The last two seasons, Ramos has been held back by injuries, to his knees in 2012 and his hamstrings in 2013. For the first time in a long time now however, he's looking healthy, and a healthy Wilson Ramos could be a fantasy force. If he can get a full season of plate appearances, he has the potential for a .275 batting average, 25-27 home runs, 80 RBI, and 50 R. To compare, look at what Carlos Santana did last year: 642 PA, .268 BA, 20 HR, 74 RBI, 75 R, 3 SB. Santana is going in the eighth round right now. Ramos is going nine rounds later in the 17th. That is some serious value.

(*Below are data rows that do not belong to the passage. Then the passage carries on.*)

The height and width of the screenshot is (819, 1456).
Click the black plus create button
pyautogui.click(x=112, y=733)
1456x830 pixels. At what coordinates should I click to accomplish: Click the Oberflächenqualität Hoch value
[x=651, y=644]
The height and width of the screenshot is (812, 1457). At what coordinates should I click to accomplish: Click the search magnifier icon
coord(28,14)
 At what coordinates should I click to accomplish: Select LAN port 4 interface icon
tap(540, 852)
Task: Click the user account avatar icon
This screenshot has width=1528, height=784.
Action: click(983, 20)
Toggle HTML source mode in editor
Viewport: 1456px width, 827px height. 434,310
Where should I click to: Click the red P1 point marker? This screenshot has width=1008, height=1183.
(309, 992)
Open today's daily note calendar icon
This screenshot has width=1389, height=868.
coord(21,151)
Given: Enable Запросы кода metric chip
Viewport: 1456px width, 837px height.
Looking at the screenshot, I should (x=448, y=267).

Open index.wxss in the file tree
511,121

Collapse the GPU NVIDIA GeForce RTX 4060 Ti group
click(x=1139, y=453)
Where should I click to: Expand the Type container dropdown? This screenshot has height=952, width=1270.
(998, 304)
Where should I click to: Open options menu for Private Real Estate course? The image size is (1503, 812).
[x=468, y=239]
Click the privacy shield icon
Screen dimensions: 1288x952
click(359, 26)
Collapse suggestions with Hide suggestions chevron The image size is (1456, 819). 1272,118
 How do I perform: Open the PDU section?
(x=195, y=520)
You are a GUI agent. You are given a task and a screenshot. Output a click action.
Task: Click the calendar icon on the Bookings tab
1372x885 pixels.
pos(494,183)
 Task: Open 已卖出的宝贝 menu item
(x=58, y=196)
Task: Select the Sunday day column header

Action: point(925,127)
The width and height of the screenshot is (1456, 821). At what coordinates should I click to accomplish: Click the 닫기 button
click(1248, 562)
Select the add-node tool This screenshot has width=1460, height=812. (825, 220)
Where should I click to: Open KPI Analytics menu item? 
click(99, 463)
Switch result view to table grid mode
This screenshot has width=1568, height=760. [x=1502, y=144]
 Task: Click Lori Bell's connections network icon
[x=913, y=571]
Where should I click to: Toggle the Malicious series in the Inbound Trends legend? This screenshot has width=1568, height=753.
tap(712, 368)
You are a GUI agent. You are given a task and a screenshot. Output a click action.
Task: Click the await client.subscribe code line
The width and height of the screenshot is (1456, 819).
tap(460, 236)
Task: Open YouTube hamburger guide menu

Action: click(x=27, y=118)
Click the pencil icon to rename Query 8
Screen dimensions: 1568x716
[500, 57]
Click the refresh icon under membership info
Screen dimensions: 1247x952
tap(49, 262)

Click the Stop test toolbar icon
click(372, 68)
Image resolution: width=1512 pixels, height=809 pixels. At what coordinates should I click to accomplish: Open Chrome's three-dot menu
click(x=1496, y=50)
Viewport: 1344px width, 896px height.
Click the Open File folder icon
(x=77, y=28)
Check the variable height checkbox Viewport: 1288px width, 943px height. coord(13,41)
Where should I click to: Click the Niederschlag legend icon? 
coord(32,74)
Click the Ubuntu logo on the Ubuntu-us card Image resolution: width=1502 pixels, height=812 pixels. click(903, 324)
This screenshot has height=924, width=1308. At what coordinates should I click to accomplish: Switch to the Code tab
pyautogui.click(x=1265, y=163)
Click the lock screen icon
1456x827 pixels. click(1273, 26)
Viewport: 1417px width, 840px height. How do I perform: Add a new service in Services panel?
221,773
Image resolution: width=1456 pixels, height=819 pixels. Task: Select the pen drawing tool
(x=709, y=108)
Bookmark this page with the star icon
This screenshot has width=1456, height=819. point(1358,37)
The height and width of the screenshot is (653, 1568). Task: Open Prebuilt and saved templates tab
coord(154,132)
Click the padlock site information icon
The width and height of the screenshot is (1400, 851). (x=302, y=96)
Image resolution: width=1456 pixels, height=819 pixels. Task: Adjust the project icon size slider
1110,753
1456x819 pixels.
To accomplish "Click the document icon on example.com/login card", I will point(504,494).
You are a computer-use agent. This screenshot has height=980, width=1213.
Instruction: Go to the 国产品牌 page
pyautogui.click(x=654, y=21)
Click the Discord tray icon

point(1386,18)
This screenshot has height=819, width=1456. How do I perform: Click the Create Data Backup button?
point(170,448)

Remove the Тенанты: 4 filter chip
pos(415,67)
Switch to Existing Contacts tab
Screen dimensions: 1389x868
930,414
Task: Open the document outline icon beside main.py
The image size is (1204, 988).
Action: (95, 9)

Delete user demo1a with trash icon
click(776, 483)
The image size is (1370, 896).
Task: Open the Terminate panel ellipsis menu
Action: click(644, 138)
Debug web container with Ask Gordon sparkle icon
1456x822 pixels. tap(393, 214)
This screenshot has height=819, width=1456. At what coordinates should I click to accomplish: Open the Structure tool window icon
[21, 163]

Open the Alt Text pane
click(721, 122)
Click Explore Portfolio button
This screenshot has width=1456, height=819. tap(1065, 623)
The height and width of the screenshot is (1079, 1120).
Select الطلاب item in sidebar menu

For more on Wilson Ramos as a sleeper, check out this piece by fellow RotoBaller Scott McCloy.
2) Evan Gattis, Atlanta Braves
2013 Stats: 382 PA, .243/.291/.480, 21 HR, 65 RBI, 44 R, 0 SB
Current 2014 ADP: 193.1 (20th round)
2014 Projection: .245-.250, 28-30 HR, 100 RBI, 65 R, 1 SB
The biggest thing that holds Evan Gattis back are his strikeouts. He struck out 21.2% of the time last season, and it's very difficult to sustain a high batting average when you combine that with a 44.6% fly ball rate and very little speed. I have hope, however, that he can improve as he adjusts to the league. Keep in mind this is a player who took half a decade off from baseball, working as a janitor at one point, before deciding to give it another try with the Braves. Some practice and repetition at the big league level might do him more good than most. Regardless, he's unlikely to be more than a league-average contributor in batting average next season.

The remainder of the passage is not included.